Professor Erin A. Kenny
Kenny comes to Campbell Law from practicing Military Justice/Criminal Law Administration for the Air Force Sustainment Center. She has served as a Judge Advocate (JAG) in
Kenny has more than a decade of experience explaining legal concepts to clients, military leaders, service members and foreign partners in varied legal practice, that includes criminal law, litigation, international law, cyber law, family law, government ethics and national security law.
Kenny earned her B.A. in psychology and Spanish from Ohio Northern University, her Juris Doctor from New England School of Law, and her LL.M in Military Law/National Security Law from the Army Judge Advocate General’s School.
Professor Nicole Ligon
Ligon is visiting from Duke Law School, where she is a Clinical Professor of Law and the Supervising Attorney of the First Amendment Clinic. In addition to teaching and supervising students in the First Amendment Clinic, she teaches Media Law and Entertainment Law.
Ligon’s scholarship has appeared or is forthcoming in print and online law reviews including New York University Law Review, University of Illinois Law Review and the Northwestern Law Review. Her research and writing focus on cutting edge issues in the media law and policy space, including social media regulation and defamation law. Ligon has also guest lectured on First Amendment law in the Summer Institute for Law, Language & Culture (SILLC) and undergraduate workshops.

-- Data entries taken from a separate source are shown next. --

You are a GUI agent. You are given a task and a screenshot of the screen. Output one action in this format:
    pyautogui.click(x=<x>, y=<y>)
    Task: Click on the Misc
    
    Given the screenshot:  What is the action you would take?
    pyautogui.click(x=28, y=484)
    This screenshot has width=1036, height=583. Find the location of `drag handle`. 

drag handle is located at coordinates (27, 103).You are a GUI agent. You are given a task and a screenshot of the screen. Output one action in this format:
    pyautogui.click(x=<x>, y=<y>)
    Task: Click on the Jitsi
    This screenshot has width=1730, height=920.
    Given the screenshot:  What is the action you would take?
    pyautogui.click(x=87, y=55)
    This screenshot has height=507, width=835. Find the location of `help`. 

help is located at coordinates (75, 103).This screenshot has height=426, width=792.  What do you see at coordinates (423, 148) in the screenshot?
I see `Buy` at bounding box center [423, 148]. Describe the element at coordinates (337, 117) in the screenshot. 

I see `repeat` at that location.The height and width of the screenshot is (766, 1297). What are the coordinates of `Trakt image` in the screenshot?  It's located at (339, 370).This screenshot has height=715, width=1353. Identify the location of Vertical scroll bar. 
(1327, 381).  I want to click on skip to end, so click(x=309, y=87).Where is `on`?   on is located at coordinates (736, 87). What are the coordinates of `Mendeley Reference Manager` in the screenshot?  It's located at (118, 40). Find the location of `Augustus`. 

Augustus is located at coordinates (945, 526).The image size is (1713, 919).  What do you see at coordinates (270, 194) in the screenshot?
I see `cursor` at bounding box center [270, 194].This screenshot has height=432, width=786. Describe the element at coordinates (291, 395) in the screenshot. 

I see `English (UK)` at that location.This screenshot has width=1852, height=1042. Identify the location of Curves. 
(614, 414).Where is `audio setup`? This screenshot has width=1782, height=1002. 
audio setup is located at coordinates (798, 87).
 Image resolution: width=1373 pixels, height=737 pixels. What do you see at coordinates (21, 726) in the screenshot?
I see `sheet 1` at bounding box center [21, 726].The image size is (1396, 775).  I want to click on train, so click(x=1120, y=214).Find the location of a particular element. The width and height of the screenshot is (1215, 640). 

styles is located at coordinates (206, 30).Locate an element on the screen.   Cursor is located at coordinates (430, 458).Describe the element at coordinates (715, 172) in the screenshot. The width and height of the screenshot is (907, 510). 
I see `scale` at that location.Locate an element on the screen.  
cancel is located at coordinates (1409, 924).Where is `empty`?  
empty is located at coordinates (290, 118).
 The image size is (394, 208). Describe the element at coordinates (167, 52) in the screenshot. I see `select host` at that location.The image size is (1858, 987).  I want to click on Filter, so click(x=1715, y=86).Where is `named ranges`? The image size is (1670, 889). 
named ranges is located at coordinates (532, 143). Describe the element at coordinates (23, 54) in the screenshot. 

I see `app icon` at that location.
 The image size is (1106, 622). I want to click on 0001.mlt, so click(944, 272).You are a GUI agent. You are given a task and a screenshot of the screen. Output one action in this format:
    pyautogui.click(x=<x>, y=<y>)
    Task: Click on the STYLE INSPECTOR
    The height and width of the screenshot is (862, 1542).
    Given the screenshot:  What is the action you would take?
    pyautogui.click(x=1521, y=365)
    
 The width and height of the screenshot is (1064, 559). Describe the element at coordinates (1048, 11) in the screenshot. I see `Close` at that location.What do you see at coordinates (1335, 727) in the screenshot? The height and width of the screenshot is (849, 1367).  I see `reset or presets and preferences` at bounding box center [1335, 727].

Ligon is a member of the Legal Network for Gender Equity, where she assists individuals seeking guidance on speaking openly and publicly about their experiences with sexual harassment while shielding against defamation concerns. Before joining Duke Law, Ligon was an attorney with Cahill Gordon & Reindel in New York City. Ligon earned her J.D. from Duke University School of Law, where she served as a Notes Editor for the Duke Law Journal, and her B.A. from Emory University. She is licensed to practice law in New Jersey, New York, North Carolina, and South Carolina.
ABOUT CAMPBELL LAW
Since its founding in 1976, Campbell Law has developed lawyers who possess moral conviction, social compassion and professional competence, and who view the law as a calling to serve others. Among its accolades, the school has been recognized by the American Bar Association (ABA) as having the nation’s top Professionalism Program and by the American Academy of Trial Lawyers for having the nation’s best Trial Advocacy Program. Campbell Law boasts more than 4,600 alumni, who make their home in nearly all 50 states and beyond. In 2021, Campbell Law celebrated 45 years of graduating legal leaders and 12 years of being located in a state-of-the-art facility in the heart of North Carolina’s Capital City.